<<<<
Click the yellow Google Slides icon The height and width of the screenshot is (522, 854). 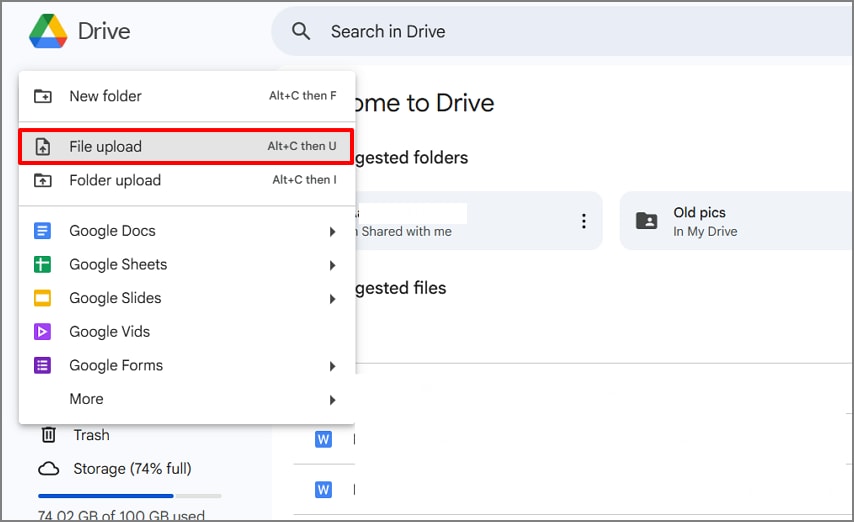tap(43, 298)
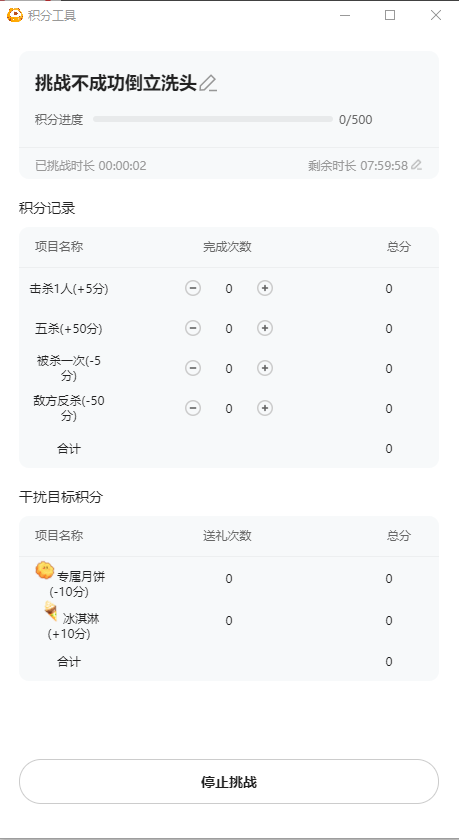Image resolution: width=459 pixels, height=840 pixels.
Task: Decrease 五杀 completion count
Action: coord(193,328)
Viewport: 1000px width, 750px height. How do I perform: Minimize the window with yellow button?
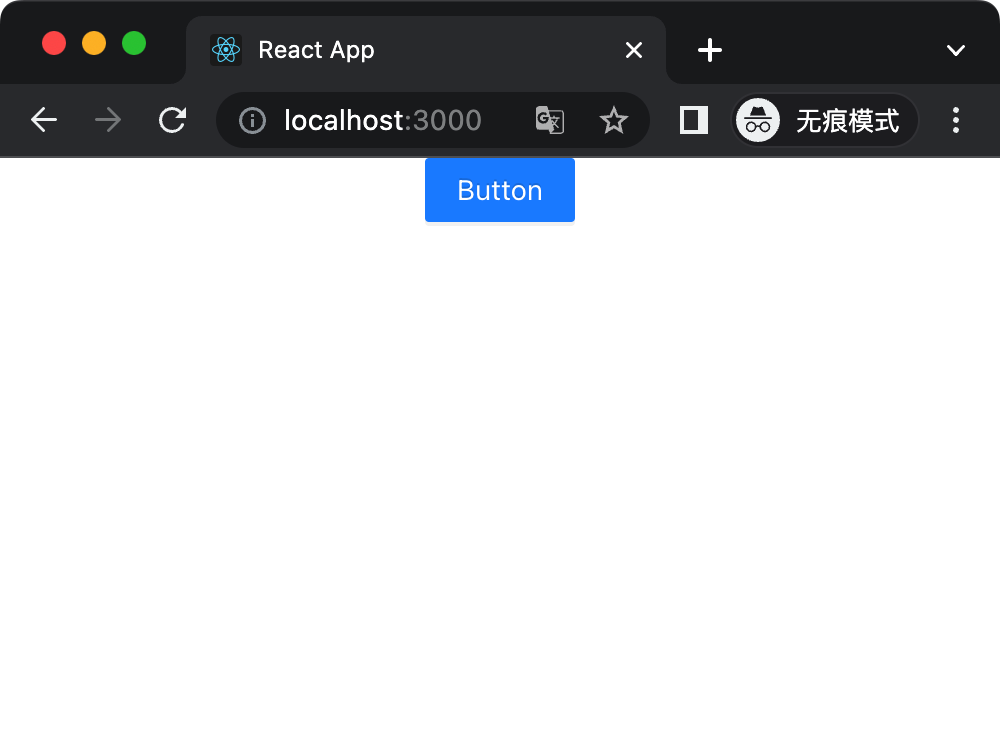coord(94,43)
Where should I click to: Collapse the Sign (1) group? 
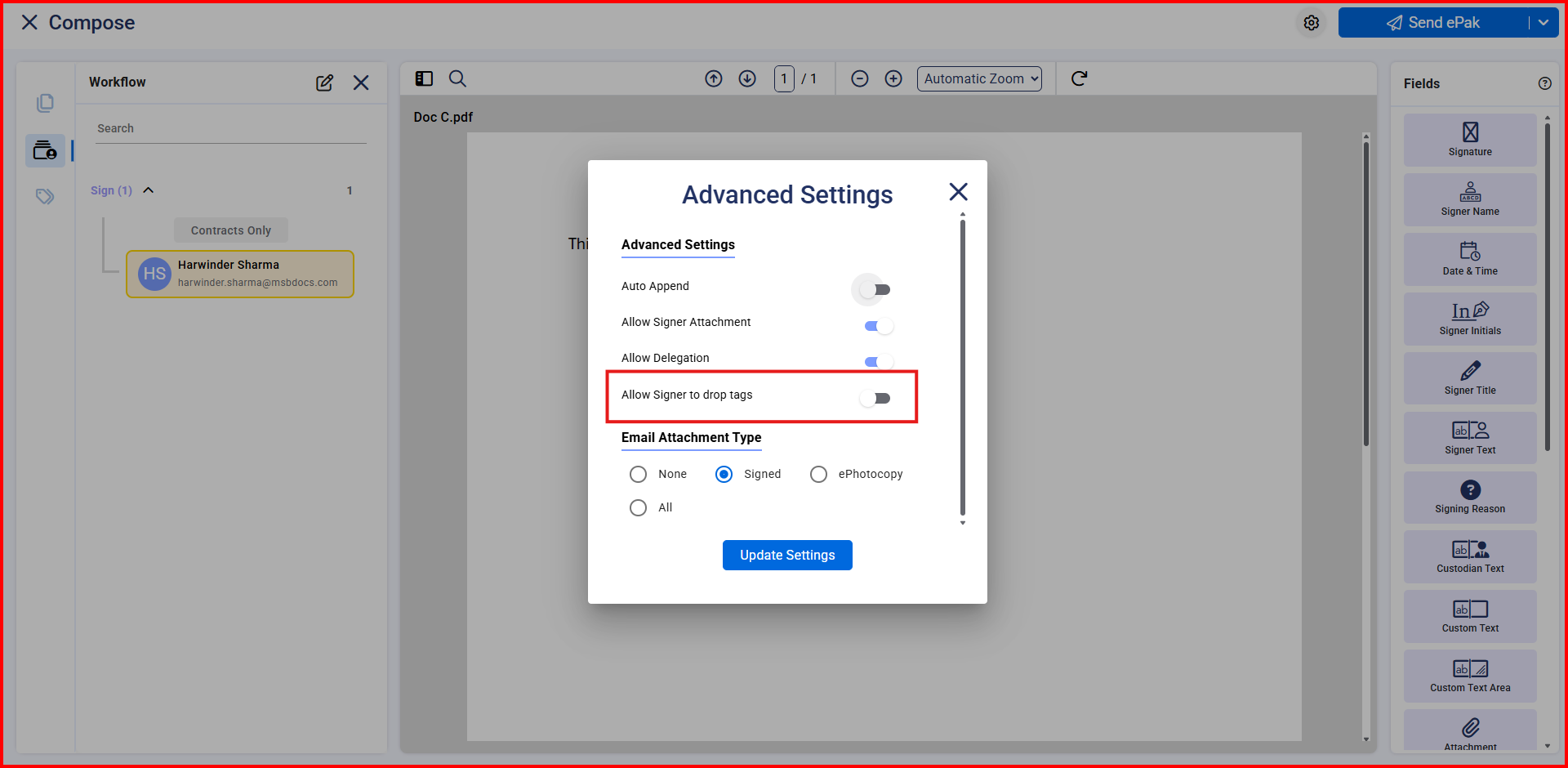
>>>>
§ **Aim**: Please repeat the records word for word, from the line containing "Viewport: 1000px width, 750px" through the end of the records, including both ends. Leave the pictures out of your answer.

§ **Finished answer**:
Viewport: 1000px width, 750px height. How do I perform: Minimize the window with yellow button?
coord(94,43)
Where should I click to: Collapse the Sign (1) group? 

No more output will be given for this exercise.